DIRECTION 1: Can you turn the entries below, from the line with "Open the 息风谷战略 topic link under the post" up to and including the final line of the entries, into a Markdown table with columns n and Line, numbering each row and leaving out blank lines and pictures?

* start SOURCE *

RE curriculum primary – how to build a powerful plan
From storytelling to extended writing, use these tried and tested strategies to put together a truly effective curriculum
- by Adam Smith
RE (religious education) is probably the most variable element of the curriculum across the whole of our education system.
There is little else on the timetable that varies so much in quality, quantity, and content from school to school.
Other subjects are standardised by the outline given in the National Curriculum, but RE appears in only one line, to inform readers that it must be taught in all state schools.
Instead of a National Curriculum there are locally agreed syllabi, a form of curricula-by-committee which, far from being standardised nationally, are different across every local authority (all 333 of them in England).
Broadly speaking, if you are in a local authority school, you are obliged to follow yours. If you are a free school or academy, you have a great deal more freedom over what you choose to teach.
Freedom, of course, sounds brilliant, but if you’re an RE lead or a curriculum lead without a background in theology (and religious studies and philosophy and sociology and anthropology), it can be quite daunting.
If you really are starting from scratch, then it is worth taking a look at some different locally agreed syllabi to get a feel for what a broad and balanced curriculum will look like. (Norfolk is a good place to start.)
I am fortunate (or unfortunate) enough to have a degree in theology and philosophy, and I began my teaching career as a secondary RE teacher.
A few years ago, I moved to the primary sector and have developed an RE curriculum for my school which we’re now going into our third year of teaching.
Religious education in primary schools
RE can, and should, be a powerful subject for our pupils to learn about. Done right, it can open up the world for our children, give them insights into cultures and systems of thought that are different from their own, and make them more curious and well-informed about the world around them.
So, what is it about RE that makes it powerful?
RE takes our students beyond their personal experiences – over the course of a year we can open pupils up to Hindu ideas about life and death, the pilgrimage of Hajj to Mecca, Christian debates about violence and war, and the story of the life of Buddha and what that means to millions of Buddhists today.

* end SOURCE *
* start DATA TO PROCESS *

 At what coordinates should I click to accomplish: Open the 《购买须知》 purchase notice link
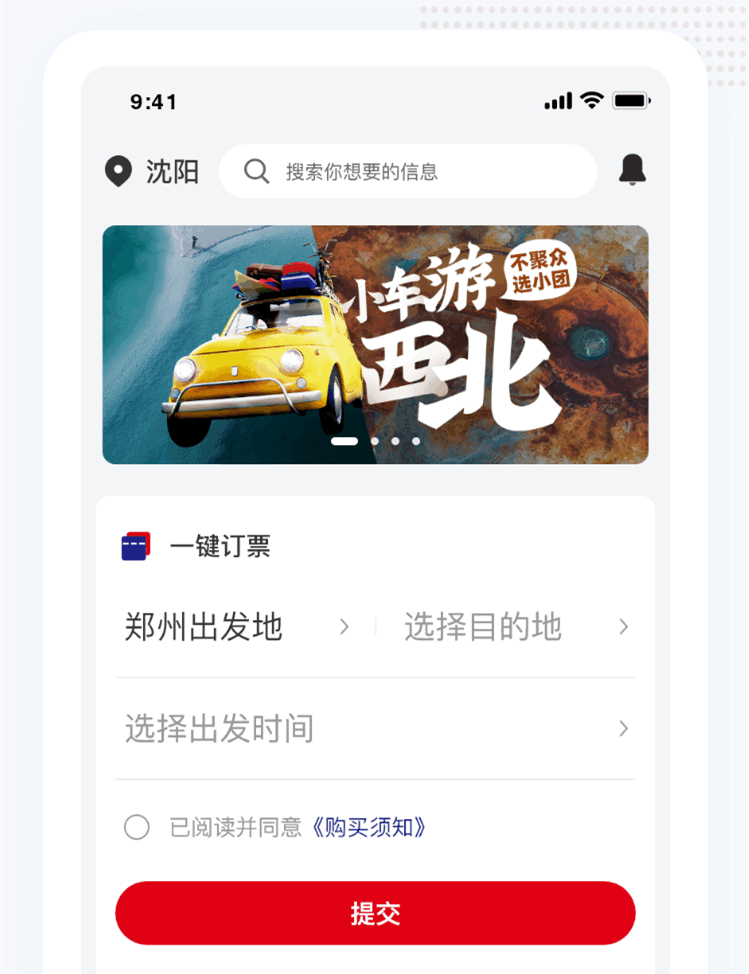click(x=370, y=827)

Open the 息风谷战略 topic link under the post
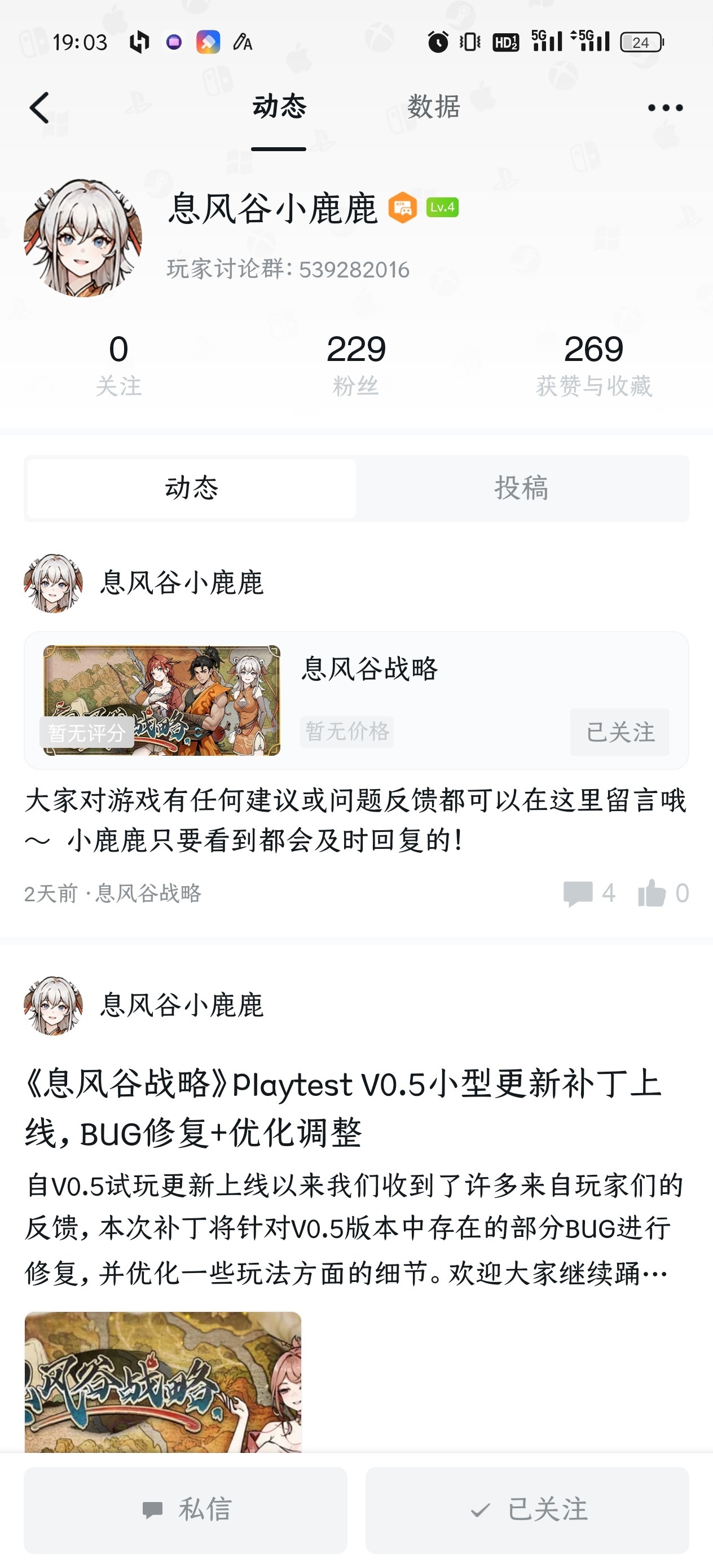tap(148, 893)
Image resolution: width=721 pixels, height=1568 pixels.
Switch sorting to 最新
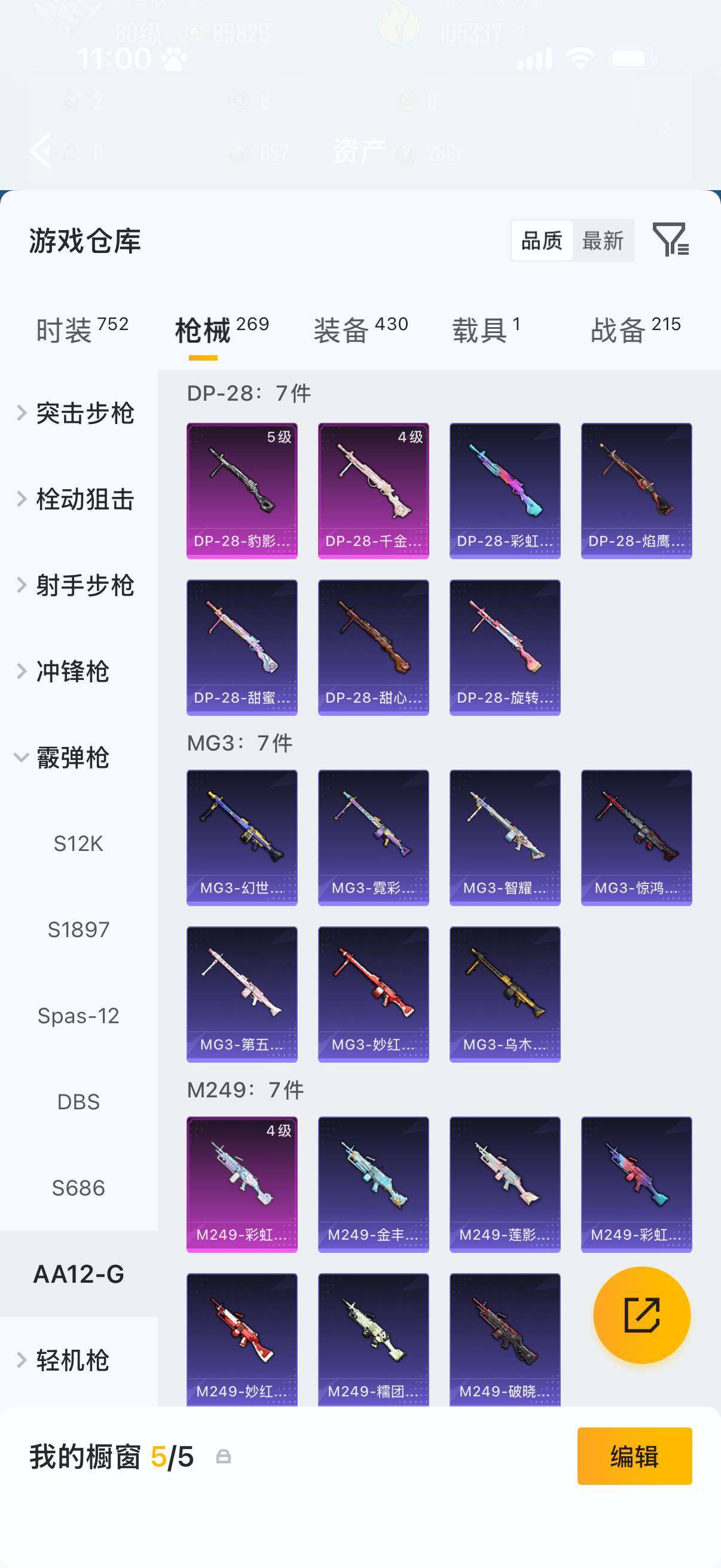point(603,241)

* end DATA TO PROCESS *

DIRECTION 2: Could you return the part of the RE curriculum article from "If you really" up to and including "world around them.", copied word for word?

FULL RESPONSE 1:
| n | Line |
|---|---|
| 1 | Open the 息风谷战略 topic link under the post |
| 2 | tap(148, 893) |
| 3 | Image resolution: width=721 pixels, height=1568 pixels. |
| 4 | Switch sorting to 最新 |
| 5 | point(603,241) |

FULL RESPONSE 2:
If you really are starting from scratch, then it is worth taking a look at some different locally agreed syllabi to get a feel for what a broad and balanced curriculum will look like. (Norfolk is a good place to start.)
I am fortunate (or unfortunate) enough to have a degree in theology and philosophy, and I began my teaching career as a secondary RE teacher.
A few years ago, I moved to the primary sector and have developed an RE curriculum for my school which we’re now going into our third year of teaching.
Religious education in primary schools
RE can, and should, be a powerful subject for our pupils to learn about. Done right, it can open up the world for our children, give them insights into cultures and systems of thought that are different from their own, and make them more curious and well-informed about the world around them.